Los flujos de capital (incluyendo fondos propios, IED y flujos de deuda) hacia economías de mercado emergentes han disminuido hasta cerca de un tercio de los niveles más altos que se registraron durante los años de boom de mediados de la década de 1990. Esto no son buenas noticias para las economías emergentes, las cuales, casi por definición, carecen del suficiente ahorro nacional y necesitan obtener préstamos del exterior para financiar las prioridades de inversión que se requieren para alcanzar un crecimiento rápido y sostenible a medio plazo. Éste es un hecho obvio, pero que a menudo se pasa por alto. Es más, las necesidades de inversión superiores al ahorro nacional son un hecho concreto, independientemente de la necesidad de seguir políticas pro-mercado adecuadas capaces de atraer flujos de inversión extranjera, puesto que los mercados emergentes compiten entre ellos por una porción de un escaso fondo de recursos, cada vez más limitado en el contexto actual debido al clima predominante en los mercados, de aversión al riesgo. Tan sólo unos cuantos países tienen la suerte de poder financiar su desarrollo mediante los ingresos procedentes del turismo y las remesas de dinero de los emigrantes (España, Grecia y, ocasionalmente, El Salvador son unos cuantos ejemplos, pero incluso estos países no han podido evitar crisis externas recurrentes). Así, los países se ven obligados a obtener préstamos a nivel internacional y, al hacerlo, se crea como poco cierto riesgo de impago futuro.

Es importante entender esto porque hay una serie de propuestas que básicamente pretenden reducir el nivel absoluto de flujos de capital.

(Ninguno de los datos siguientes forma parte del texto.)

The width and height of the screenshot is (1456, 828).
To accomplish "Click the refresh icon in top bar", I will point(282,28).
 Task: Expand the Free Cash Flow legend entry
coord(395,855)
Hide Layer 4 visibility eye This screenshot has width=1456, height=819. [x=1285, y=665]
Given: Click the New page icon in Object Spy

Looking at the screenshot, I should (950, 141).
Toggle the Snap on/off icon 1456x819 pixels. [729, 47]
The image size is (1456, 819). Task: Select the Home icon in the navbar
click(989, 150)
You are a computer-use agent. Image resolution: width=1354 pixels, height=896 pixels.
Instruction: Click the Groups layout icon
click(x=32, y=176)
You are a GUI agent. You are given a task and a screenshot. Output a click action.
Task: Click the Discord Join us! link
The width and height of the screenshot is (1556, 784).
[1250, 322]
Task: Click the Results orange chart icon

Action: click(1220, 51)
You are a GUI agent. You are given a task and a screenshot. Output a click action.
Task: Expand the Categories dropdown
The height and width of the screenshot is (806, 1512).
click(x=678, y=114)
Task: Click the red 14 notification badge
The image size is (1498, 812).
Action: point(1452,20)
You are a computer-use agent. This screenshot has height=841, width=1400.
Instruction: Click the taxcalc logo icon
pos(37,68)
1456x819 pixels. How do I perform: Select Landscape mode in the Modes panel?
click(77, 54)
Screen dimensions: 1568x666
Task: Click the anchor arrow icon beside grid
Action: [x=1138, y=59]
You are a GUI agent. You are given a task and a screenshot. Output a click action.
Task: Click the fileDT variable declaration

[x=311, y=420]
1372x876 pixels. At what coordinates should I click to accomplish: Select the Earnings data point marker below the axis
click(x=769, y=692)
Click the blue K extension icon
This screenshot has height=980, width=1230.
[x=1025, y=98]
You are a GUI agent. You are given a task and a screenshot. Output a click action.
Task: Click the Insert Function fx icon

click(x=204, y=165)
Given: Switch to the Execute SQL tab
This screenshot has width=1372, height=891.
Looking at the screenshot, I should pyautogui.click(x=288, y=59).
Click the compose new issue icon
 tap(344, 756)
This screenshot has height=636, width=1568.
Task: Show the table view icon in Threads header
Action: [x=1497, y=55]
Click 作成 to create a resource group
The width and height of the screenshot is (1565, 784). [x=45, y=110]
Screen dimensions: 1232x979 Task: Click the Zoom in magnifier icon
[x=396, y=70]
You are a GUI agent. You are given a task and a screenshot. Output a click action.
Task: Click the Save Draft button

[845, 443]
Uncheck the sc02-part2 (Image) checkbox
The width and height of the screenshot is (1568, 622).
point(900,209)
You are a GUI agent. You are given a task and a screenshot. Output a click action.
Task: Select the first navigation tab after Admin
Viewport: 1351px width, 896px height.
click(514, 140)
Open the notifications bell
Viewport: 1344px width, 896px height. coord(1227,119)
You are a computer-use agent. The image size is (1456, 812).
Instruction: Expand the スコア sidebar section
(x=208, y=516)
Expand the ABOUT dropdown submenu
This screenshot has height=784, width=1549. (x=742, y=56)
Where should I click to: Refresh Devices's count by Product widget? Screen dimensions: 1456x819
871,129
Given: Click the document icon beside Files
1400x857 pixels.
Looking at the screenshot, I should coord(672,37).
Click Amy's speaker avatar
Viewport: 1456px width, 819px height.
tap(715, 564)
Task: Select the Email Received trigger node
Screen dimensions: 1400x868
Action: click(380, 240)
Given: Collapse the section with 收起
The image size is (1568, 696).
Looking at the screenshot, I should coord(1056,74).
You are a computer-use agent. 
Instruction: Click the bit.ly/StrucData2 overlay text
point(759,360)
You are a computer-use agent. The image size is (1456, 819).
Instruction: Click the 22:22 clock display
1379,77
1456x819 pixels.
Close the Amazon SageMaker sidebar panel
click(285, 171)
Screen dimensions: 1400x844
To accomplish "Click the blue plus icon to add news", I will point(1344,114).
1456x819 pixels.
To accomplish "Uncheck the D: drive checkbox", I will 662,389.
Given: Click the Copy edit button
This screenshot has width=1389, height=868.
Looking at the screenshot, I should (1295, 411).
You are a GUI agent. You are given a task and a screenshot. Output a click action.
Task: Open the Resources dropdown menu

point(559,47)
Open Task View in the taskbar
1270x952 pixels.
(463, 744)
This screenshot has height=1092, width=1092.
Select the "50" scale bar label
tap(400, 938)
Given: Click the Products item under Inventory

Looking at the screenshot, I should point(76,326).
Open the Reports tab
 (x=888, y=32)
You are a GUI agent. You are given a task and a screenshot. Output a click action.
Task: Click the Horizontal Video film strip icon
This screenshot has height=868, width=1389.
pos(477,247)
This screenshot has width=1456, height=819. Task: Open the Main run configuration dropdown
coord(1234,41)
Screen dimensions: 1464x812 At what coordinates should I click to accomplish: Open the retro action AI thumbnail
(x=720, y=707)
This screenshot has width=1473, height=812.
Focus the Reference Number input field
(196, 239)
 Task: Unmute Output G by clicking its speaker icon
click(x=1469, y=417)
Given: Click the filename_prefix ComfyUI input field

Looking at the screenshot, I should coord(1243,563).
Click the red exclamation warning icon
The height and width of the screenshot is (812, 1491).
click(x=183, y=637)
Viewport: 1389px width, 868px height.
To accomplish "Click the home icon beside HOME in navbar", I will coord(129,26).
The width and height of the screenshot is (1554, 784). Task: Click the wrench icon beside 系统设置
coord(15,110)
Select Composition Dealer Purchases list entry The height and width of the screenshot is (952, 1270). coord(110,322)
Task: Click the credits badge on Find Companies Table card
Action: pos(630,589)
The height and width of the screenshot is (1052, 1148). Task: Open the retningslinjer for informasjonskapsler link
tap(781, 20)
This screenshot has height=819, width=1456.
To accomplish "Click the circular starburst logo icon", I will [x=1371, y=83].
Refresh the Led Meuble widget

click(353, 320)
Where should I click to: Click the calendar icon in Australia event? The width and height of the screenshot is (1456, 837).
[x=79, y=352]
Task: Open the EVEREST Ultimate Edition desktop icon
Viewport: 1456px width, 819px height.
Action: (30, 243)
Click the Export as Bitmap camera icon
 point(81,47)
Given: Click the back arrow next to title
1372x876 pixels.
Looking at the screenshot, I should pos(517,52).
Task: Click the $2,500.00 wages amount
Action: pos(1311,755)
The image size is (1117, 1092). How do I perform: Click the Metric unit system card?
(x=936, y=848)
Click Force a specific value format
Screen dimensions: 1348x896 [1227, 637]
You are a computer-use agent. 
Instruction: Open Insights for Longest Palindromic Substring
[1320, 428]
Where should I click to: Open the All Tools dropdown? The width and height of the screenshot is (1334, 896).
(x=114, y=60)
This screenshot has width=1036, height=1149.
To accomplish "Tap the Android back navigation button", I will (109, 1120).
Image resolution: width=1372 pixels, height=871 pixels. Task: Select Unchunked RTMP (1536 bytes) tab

La idea de que la globalización financiera es el origen de todos los males y que, por lo tanto, los países harían bien en aislarse de los mercados financieros, ya fuese mediante una moneda no convertible (como es el caso de China) o mediante rígidos controles del capital (como en el caso de Malasia), no es nada más que una visión extremista de la idea que existía anteriormente. Quienes proponen tales políticas, claro está, tienden a pasar por alto el hecho de que China es el mayor receptor mundial de inversiones extranjeras directas y que Malasia exporta bastante más del 30% de su PIB. Para bien o para mal, éste no es el caso de la mayor parte de las economías emergentes. No obstante, muchos economistas prominentes (notoriamente Stiglitz) se han hecho inmensamente populares (tras haber fracasado rotundamente en el ámbito de la formulación de políticas) gracias a la idea de reducir la exposición de las economías emergentes a los caprichos de los mercados financieros. Aunque se trata de un concepto interesante, ciertamente su aplicación no es tarea fácil.

El enfoque más sencillo implicaría gravar los flujos de capital. Esta idea ha recibido una gran atención recientemente en lo que se denominó tasa Tobin (o similares) para gravar las transacciones financieras internacionales. Sin embargo, aun en el caso improbable (y nada deseable) de que se estableciese dicha tasa, surgiría el problema de quién debería recaudarla. ¿Debería ser el país de origen o el país anfitrión de las instituciones financieras que estuviesen moviendo el dinero? ¿O debería ser una institución internacional como Naciones Unidas, que emplearía entonces lo recaudado para financiar programas sociales o incluso sus propias operaciones? ¿O deberían ser todos ellos? Quienes con buena intención proponen la implantación de dicha tasa deberían recordar la voracidad recaudatoria de las autoridades fiscales de todo el mundo y la tendencia internacional hacia la reducción, y no el aumento, de los impuestos sobre el capital. Además, si un impuesto del tipo de la tasa Tobin pasase a ser una realidad, ¿cómo evitaríamos el problema del oportunismo tan presente en los asuntos fiscales y financieros? Algún país podría decidir no aplicar esta tasa, a pesar de la presión internacional para que lo hiciese, como modo de aumentar su atractivo de cara al capital extranjero, un proceso no tan distinto de la resistencia a establecer retenciones sobre los intereses observada en determinados países de la UE.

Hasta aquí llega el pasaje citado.